## Opdracht 1
Met hoeveel procent moet een pup volgens de tekst over pups elke dag in gewicht toenemen?
## Opdracht 2
Kopieer uit de tekst over pups woordelijk het stuk van "Op 2, 4, 6, 9" tot en met "kan levensbedreigend zijn.".

## Paginatekst
*-*-*

De pups
Eens de pups geboren zijn, is het belangrijk dat ze meteen starten met melk zuigen. De eerste 24 - 36u moeten ze biestmelk opnemen. Deze melk bevat antistoffen en zal hen in de eerste levensweken beschermen tegen bepaalde infecties. Enkel de eerste dagen na geboorte laat de darmwand van een pasgeboren pup de antistoffen door zodat ze in het bloed komen.
De eerste 10 dagen is het belangrijk de gewichtstoename van alle pups individueel op te volgen. Weeg ze 2x daags: een pup moet elke dag 10% in gewicht toenemen. Slechte gewichtstoename kan op een probleem wijzen en dan moet er eventueel bijgevoederd worden. Aangepast melkpoeder en flesjes zijn verkrijgbaar in onze praktijk.
Op 2, 4, 6, 9 en 12 weken moeten de pups worden ontwormd. Zowaar alle pups worden in de baarmoeder of tijdens het zogen besmet door spoelwormen. Een zware spoelworminfectie kan levensbedreigend zijn.

*-*-*

## Aangeleverde gegevens
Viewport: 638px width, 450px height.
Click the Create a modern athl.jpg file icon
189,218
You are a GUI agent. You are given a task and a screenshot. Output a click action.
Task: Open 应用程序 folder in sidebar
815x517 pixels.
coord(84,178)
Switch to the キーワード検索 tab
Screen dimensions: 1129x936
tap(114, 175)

*-*-*

## Antwoord 1
Met 10% per dag.

## Antwoord 2
Op 2, 4, 6, 9 en 12 weken moeten de pups worden ontwormd. Zowaar alle pups worden in de baarmoeder of tijdens het zogen besmet door spoelwormen. Een zware spoelworminfectie kan levensbedreigend zijn.